- Born: 1951/1952 Balangoda, Sabaragamuwa Province
- Died: 20 October 2023
- Occupations: dancer, dance teacher
- Organization: Chamara Kala Nikethanaya
- Known for: professional dancing
- Awards: Kalasuri (2005)

= Rajini Selvanayagam =

Sri Lankan traditional dancer

Kalasuri Rajini Selvanayagam (1951/1952 - 20 October 2023) was a veteran Sri Lankan traditional dancer. She was popularly dubbed as the Queen of Dance.

== Biography ==
She was born and raised in Balangoda.

== Career ==
She founded her own dance academy "Chamara Kala Nikethanaya" in 1975. She ran the Chamara Kala Nikethanaya which was solely intended at building a value-based society enhancing culture, traditions, customs through the art of dancing.
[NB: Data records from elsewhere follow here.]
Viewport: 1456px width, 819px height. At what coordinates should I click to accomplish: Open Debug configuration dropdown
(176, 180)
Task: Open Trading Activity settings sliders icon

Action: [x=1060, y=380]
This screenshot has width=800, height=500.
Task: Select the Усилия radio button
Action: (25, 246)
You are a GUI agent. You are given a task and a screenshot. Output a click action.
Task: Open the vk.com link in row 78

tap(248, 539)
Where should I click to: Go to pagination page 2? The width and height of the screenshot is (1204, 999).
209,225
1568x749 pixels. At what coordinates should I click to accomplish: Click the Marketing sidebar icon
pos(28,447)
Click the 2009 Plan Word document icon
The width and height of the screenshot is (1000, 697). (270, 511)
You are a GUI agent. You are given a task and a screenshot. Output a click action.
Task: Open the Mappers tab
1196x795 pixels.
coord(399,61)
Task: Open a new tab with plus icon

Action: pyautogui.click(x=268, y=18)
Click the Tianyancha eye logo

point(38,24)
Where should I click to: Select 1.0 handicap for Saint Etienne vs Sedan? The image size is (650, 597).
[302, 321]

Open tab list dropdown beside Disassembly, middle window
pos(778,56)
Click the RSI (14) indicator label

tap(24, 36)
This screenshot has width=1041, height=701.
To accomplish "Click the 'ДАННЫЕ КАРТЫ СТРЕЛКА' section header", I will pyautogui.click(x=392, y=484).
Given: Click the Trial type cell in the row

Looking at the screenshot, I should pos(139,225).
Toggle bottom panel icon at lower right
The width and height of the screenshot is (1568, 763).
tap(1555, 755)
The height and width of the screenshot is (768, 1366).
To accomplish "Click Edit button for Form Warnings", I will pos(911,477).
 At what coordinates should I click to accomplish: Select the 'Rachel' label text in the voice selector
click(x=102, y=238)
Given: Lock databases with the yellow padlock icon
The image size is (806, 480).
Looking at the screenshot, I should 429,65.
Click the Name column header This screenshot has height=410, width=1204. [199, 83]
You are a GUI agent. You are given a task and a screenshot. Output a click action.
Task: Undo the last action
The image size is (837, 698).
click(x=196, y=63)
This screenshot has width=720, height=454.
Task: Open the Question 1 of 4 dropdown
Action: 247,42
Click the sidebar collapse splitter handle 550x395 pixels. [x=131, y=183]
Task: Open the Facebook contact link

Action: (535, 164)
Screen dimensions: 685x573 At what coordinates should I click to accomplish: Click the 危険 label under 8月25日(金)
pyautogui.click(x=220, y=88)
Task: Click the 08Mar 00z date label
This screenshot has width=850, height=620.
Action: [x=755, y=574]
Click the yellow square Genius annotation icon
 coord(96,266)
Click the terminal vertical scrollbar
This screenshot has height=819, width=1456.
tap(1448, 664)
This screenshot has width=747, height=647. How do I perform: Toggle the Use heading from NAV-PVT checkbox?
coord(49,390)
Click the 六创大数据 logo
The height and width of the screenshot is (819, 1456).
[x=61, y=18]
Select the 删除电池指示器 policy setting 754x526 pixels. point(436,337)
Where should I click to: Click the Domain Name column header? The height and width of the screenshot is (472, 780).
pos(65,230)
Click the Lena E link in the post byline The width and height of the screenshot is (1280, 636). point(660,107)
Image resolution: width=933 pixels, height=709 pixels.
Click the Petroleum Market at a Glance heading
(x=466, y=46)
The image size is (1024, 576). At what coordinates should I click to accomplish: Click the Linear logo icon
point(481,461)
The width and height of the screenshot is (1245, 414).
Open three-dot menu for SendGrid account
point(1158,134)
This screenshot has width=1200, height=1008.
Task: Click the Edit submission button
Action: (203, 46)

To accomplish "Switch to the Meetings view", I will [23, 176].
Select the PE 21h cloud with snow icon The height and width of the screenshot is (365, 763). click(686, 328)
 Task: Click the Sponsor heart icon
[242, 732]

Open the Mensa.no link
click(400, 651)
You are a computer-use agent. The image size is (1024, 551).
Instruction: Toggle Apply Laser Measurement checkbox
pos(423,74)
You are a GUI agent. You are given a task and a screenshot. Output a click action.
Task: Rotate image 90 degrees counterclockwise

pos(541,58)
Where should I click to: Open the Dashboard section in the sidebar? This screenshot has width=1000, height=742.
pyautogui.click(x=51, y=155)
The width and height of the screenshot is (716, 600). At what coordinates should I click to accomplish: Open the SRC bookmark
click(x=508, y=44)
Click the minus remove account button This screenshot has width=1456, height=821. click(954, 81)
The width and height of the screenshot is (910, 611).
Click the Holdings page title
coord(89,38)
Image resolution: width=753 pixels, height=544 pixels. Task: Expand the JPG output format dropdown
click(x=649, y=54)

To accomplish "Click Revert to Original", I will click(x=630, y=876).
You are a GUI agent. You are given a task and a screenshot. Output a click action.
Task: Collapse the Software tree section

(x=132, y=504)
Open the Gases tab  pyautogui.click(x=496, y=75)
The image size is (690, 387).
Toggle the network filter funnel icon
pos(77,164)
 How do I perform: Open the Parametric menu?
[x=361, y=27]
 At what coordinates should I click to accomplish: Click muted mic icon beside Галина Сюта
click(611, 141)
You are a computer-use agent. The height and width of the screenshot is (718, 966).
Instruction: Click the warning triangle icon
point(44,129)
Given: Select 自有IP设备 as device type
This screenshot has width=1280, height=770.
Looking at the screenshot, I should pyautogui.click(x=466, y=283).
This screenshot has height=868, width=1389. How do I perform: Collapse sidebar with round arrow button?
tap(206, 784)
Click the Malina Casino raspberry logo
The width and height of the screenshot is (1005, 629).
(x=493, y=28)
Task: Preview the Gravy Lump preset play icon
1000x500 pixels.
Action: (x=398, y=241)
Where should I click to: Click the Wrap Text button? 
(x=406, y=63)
She was well known as a professional teacher of dancing during her illustrious career and she gave so much emphasis on the propagation and sustenance of unique forms of Sri Lankan dance art. She was conferred with prestigious Kalasuri during the 2005 Sri Lankan national honours. She was also conferred with Kala Keerthi and Vishwa Kala Keerthi titles during her career.

== Death ==
She died on 20 October 2023 at the age of 71.